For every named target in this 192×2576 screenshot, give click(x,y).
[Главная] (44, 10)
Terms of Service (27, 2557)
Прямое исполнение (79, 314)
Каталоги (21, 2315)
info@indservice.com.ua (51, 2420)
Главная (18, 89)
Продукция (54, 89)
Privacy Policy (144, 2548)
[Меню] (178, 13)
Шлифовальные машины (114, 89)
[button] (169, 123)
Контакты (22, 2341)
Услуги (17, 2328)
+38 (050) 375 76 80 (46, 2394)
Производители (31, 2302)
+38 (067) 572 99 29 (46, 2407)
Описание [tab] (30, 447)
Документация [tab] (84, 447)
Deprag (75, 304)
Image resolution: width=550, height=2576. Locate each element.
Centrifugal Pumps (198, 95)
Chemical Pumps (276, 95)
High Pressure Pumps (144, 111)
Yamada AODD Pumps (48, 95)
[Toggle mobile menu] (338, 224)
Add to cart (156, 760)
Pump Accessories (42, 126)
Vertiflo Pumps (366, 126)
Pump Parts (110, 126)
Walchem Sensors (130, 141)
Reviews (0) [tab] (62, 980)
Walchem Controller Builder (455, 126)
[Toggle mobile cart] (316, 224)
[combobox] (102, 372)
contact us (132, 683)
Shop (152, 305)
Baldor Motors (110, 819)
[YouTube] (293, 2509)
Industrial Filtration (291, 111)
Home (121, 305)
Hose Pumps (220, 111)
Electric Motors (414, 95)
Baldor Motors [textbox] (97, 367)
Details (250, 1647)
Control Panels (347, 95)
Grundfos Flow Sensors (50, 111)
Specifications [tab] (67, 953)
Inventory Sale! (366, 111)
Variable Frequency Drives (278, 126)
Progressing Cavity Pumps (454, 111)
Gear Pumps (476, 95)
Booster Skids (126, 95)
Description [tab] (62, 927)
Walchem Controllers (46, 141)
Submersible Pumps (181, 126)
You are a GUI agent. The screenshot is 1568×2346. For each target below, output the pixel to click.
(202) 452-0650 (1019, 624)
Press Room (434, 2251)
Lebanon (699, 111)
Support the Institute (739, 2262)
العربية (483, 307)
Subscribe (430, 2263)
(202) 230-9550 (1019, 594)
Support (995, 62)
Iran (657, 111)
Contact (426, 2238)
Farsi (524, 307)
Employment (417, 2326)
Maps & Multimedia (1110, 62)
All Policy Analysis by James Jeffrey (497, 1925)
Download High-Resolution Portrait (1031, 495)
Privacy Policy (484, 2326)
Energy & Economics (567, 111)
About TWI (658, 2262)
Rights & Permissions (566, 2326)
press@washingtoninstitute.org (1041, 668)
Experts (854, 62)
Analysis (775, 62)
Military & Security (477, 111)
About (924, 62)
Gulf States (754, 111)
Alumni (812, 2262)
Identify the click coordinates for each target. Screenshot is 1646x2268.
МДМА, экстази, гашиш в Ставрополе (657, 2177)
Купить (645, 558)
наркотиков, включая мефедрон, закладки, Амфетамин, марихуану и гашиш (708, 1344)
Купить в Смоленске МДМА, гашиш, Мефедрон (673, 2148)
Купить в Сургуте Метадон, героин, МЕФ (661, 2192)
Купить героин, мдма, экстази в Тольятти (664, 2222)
□ □ □ □ □
**About this exercise:** Nothing past the line containing "Производители (31, 2302)" should be restated; transcribe the material exactly from its first line through that line.

**Answer section:**
For every named target in this 192×2576 screenshot, give click(x,y).
[Главная] (44, 10)
Terms of Service (27, 2557)
Прямое исполнение (79, 314)
Каталоги (21, 2315)
info@indservice.com.ua (51, 2420)
Главная (18, 89)
Продукция (54, 89)
Privacy Policy (144, 2548)
[Меню] (178, 13)
Шлифовальные машины (114, 89)
[button] (169, 123)
Контакты (22, 2341)
Услуги (17, 2328)
+38 (050) 375 76 80 (46, 2394)
Производители (31, 2302)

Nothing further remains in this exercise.